Caught up in a fantasy of achievement, physician and patient await, unknowing, what nature will present them – in the act. What could have been and what will be are not a joyful pairing.
Pain Does Not Assure Active Stone Disease
Chronic pain is serious, important. It needs to be understood and treated. But pain need not mean active new stones are forming. Stone burden may cause pain that stone prevention may not abolish. As I have said, we lack trials to know if surgery benefits it.
Chronic pain without stones in either kidney may have nothing to do with stone disease. It requires astute evaluation on an individual basis. It requires treatment, and is a very important matter. But it need not denote active stone disease.
Renal Colic is a Good Indicator of Stones
On the other hand, renal colic is so distinctive it marks some kind of stone or crystal activity. While colic does not have the certainty of a passed or removed stone, it denotes a need for treatment – crystals, bleeding from some non stone related cause, tiny stones we are not imaging.
What Patients Can Do
When were stones passed or removed? How many stones did the radiologist report on each side and what kind of image was it? Did you fall into the trap of changing image sensitivity – flat plate after surgery shows no stones, CT one year later shows 5, and who knows what really happened?

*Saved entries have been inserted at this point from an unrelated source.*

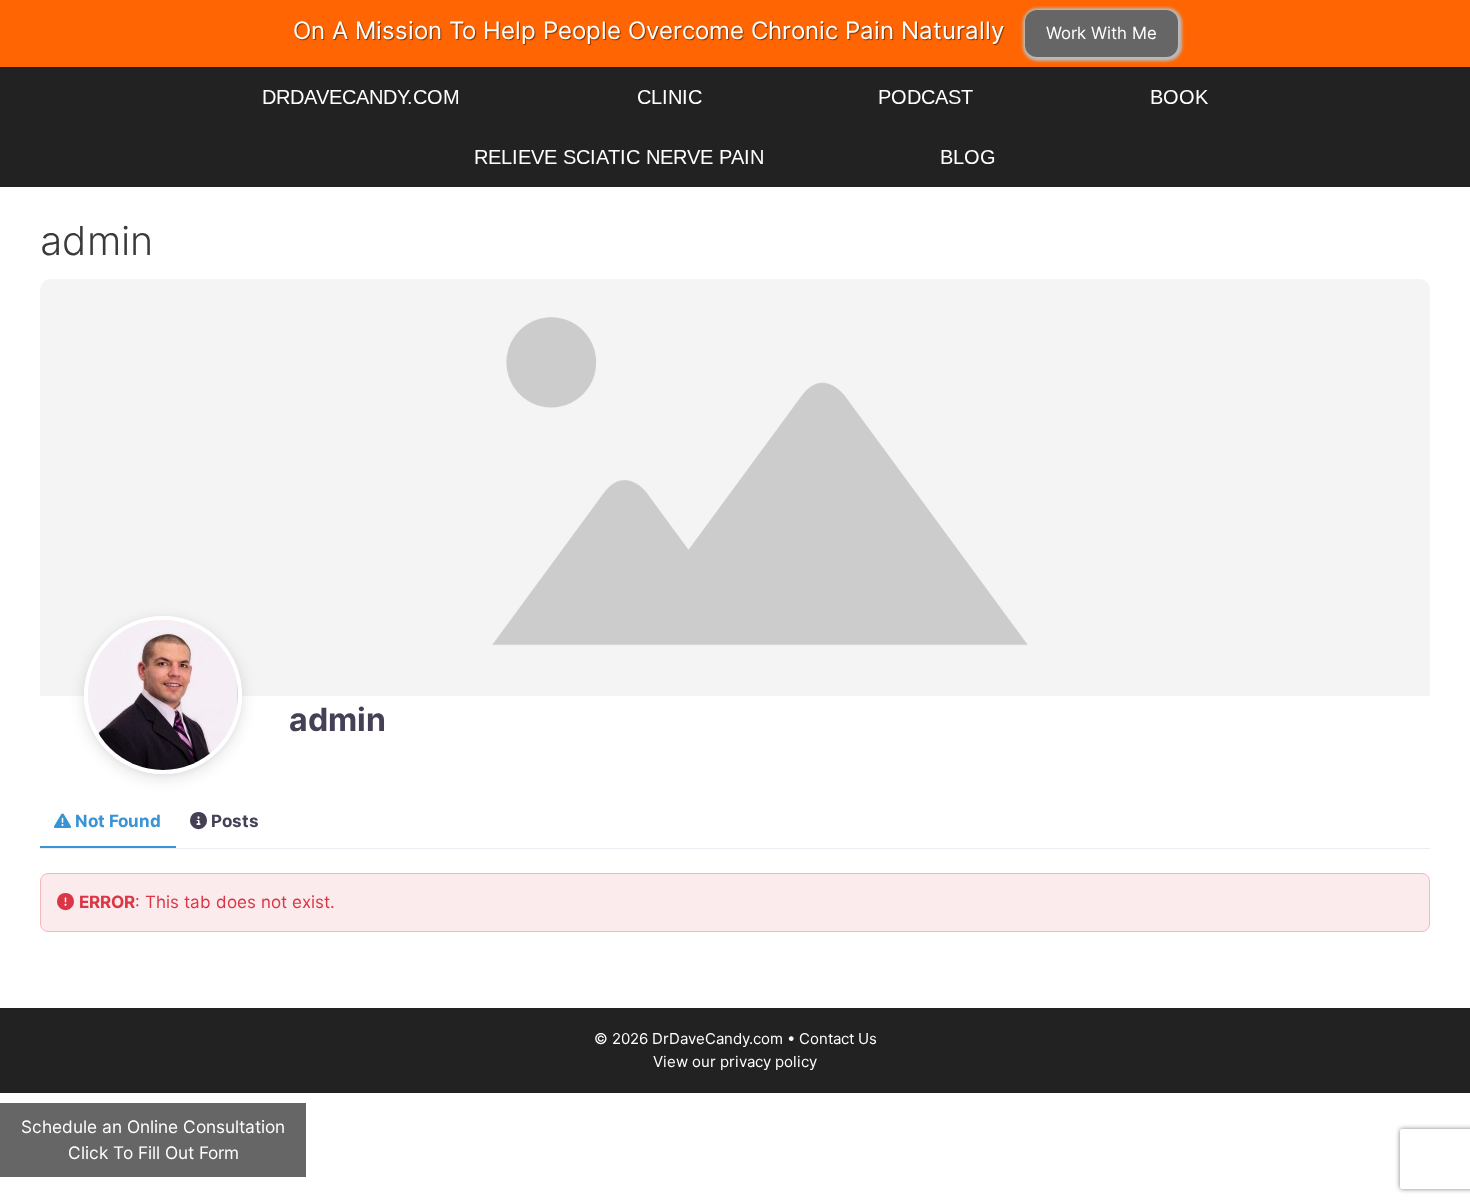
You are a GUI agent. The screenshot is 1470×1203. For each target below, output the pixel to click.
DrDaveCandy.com (361, 97)
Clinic (669, 97)
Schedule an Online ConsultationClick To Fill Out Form (153, 1139)
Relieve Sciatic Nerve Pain (619, 157)
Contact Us (838, 1038)
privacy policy (768, 1061)
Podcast (925, 97)
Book (1179, 97)
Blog (968, 157)
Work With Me (1101, 33)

This is not to suggest patients do without physicians. Physicians count new stones and read images more skillfully than patients can – they are trained to do it. But their time is limited, and most lack support people to help keep track of dates and events. They must do it all in the brief minutes allowed for a modern clinical visit.
Careful patients, who have their information at hand and good reasons to devote considerable time to the matter, can help immeasurably.
True, they must be very careful and accurate, but most should be so. We calculate our taxes, we make our budgets. We do a lot of dated quantitative counting work. What could be more important than to help clarify the state of our own disease?
I want to thank Dr John Asplin for reading this article and pointing out important confusions in the examples which I believe I have corrected. His help has been and is indispensable to me in running this site.